Wednesday, July 20, 2016

On Being Deaf and Dependent

I've been very busy this summer traveling here and there. It's not always a smooth road -- being deaf and hard of hearing (HOH) and dependent on other people for help. There are challenges you don't even think of.

Airport terminals and airplanes, loudspeakers and intercoms, piped-in music, restaurants and coffee shops, passengers talking, babies crying, bags a-rollin' -- all coupled with an unfamiliar environment. Its a veritable orgy of noise. And every single part of that revelry inundates my hearing devices with a garbled cacophony of mangled sound that nearly works me into a confusing state of anxiety. Turning my hearing aids off isn't an option. I need to hear what's going on.

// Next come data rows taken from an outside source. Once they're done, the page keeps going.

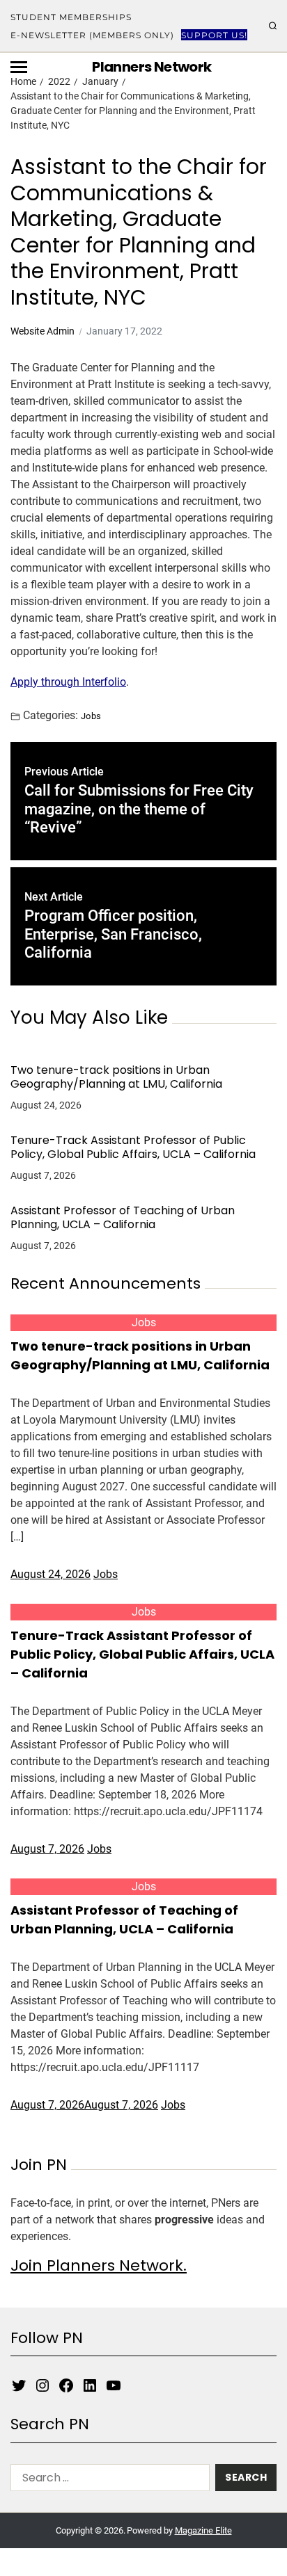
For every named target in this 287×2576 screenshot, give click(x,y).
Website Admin (42, 331)
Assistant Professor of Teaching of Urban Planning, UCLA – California (122, 1218)
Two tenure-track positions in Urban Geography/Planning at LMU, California (116, 1077)
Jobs (91, 716)
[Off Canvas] (18, 67)
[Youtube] (113, 2385)
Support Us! (214, 35)
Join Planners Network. (98, 2265)
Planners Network (151, 67)
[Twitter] (18, 2385)
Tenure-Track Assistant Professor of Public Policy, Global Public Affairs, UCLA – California (133, 1147)
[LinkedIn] (90, 2385)
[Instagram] (42, 2385)
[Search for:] (107, 2480)
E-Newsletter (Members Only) (92, 35)
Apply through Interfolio (68, 682)
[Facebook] (66, 2385)
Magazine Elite (203, 2530)
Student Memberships (71, 17)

As the spouse of an airline employee, I fly on the standby list, and I must listen for announcements of gate or departure changes amid the noise. And I must be able to hear when my name is called to pick up my boarding pass. As a standby passenger, I am not supposed to ask for special accommodations or services reserved for paying passengers. So I must fend for myself when I travel alone. It's no easy task. I worry that I'll miss my open flight and that catching another may be impossible. My husband keeps a close eye on my travel progress from his computer at work and texts me information, usually before I know myself. It alleviates a lot of the stress.

And boarding the plane doesn't mean the challenges end. After boarding, I am frequently engaged in conversation by the person seated next to me. Most of the time, I just nod and smile. The roar of the engines and the popping of my ears make listening and understanding my chatty neighbor very difficult. I've resorted to carrying my newest novel in my hands and sticking my nose in it as soon as I can to discourage conversation. Some of the time, the safety announcements are captioned videos. That's always good. But more often than not, I only hear them over the speaker, and they're not very clear. Luckily, I've flown enough that I could probably recite the safety announcements myself, but I've yet to understand what the captain says in his announcements.

On a recent trip, I think the flight attendant attentively noticed my CI processor and, without asking or drawing attention to it, made certain that she was bent towards me before asking if I'd like pretzels or cookies. I appreciated her effort. I wondered if she'd received a special training on speaking to HOHs or if I reminded her of her dear old granny. It doesn't matter. She was wonderful.

In truth, I can't really do it by myself. I'm pretty dependent on the actions and habits of other people to hear and understand what is happening around me. Like the flight attendant who took an extra minute to bend forward and speak directly to me. Maybe it was because she knew intuitively that I needed a little extra help. Because treating me with dignity and respect was important to her -- and to me.

1 comment:

  1. None of us are an island unto ourselves. Some of us are just more aware of it than others.